= Nickel pig iron =

World production of nickel pig iron, and proportion of that in the primary nickel production.

Nickel pig iron (NPI) is a low grade ferronickel invented in China as a cheaper alternative to pure nickel for the production of stainless steel. The production process of nickel pig iron utilizes lateritic nickel ores instead of pure nickel sold on the world market. The alternative was developed as a response to the high price of pure nickel. The estimated cost of a ton of nickel pig iron ranged between US$16,500 and $18,000 in 2012, and this cheaper substitute for pure nickel influences the price of nickel on the world market by lowering the demand in certain applications, the most important being the production of stainless steel, representing about two-thirds of nickel use.

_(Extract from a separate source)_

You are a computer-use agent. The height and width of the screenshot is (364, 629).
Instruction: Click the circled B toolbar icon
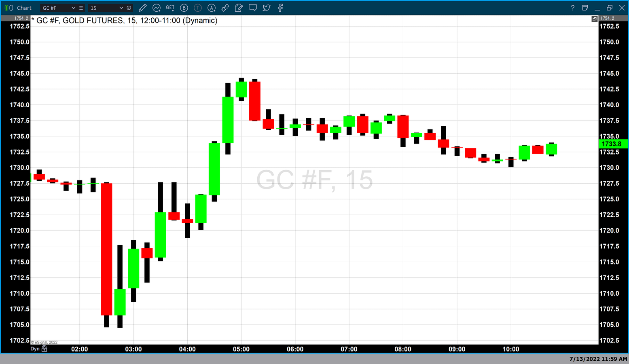tap(184, 8)
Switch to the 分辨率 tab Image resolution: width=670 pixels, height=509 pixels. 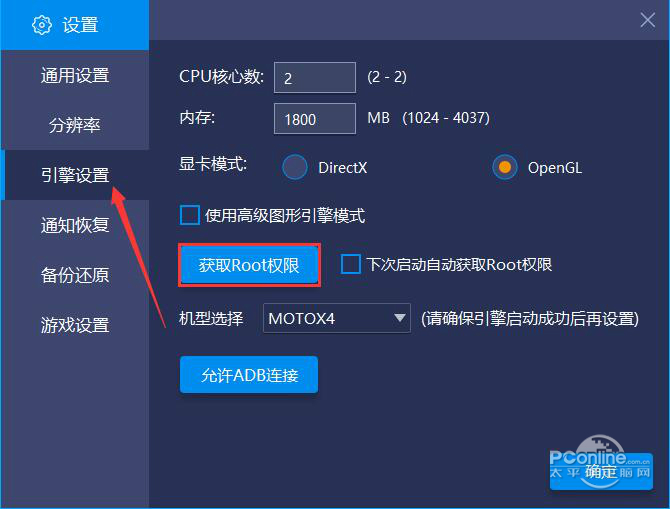[x=75, y=125]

Nickel pig iron is made of low-grade nickel ore, coking coal, and a mixture of gravel and sand as an aggregate. This mixture is heated in either a blast furnace or an electric arc furnace depending on the desired grade. Impurities are then removed via smelting and sintering processes and the resulting nickel pig iron contains four to 13 percent pure nickel. According to the Canadian city of Sudbury, nickel pig iron equals "dirty nickel" because the production process is not environmentally friendly, the carbon dioxide emissions being particularly high. China had imported most of the nickel containing ore from Indonesia and the Philippines, but as of Jan 2014, Indonesia has banned the export of ore. China imported 53 percent of the nickel ore from Indonesia in 2011.

While China is credited with the invention of NPI, there are reports that NPI has been around for more than 100 years, but it was the Chinese who successfully made the production commercially viable.